◆ What this task involves: Lines below starting with the line with "Task: Click the agreement" and going on through the line with "Open Operação search" must be output exactly; the rest of the records must be left out.

BEGIN Supplied data

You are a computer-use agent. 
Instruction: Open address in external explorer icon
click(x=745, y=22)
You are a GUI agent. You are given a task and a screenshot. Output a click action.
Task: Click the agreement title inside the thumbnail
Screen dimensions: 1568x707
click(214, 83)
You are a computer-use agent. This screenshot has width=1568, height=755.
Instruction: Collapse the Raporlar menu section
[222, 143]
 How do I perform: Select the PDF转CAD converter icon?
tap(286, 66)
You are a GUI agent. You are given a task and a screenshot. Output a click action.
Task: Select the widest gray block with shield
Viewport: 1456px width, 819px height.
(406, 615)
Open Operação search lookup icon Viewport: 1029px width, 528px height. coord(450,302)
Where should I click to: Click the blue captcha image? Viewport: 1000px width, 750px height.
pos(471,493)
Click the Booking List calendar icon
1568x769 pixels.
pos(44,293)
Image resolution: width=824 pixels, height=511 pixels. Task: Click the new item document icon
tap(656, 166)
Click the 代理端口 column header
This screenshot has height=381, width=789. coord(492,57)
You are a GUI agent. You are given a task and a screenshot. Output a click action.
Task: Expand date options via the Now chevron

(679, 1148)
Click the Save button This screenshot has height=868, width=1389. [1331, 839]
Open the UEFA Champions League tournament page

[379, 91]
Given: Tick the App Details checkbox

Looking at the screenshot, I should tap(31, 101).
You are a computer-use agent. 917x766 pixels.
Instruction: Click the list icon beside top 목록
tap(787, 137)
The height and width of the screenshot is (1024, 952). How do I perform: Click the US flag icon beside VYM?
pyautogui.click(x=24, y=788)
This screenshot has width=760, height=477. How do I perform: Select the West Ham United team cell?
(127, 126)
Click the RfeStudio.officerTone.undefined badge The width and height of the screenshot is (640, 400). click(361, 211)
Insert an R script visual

END Supplied data

◆ Result for this exercise:
Task: Click the agreement title inside the thumbnail
Screen dimensions: 1568x707
click(214, 83)
You are a computer-use agent. This screenshot has width=1568, height=755.
Instruction: Collapse the Raporlar menu section
[222, 143]
 How do I perform: Select the PDF转CAD converter icon?
tap(286, 66)
You are a GUI agent. You are given a task and a screenshot. Output a click action.
Task: Select the widest gray block with shield
Viewport: 1456px width, 819px height.
(406, 615)
Open Operação search lookup icon Viewport: 1029px width, 528px height. coord(450,302)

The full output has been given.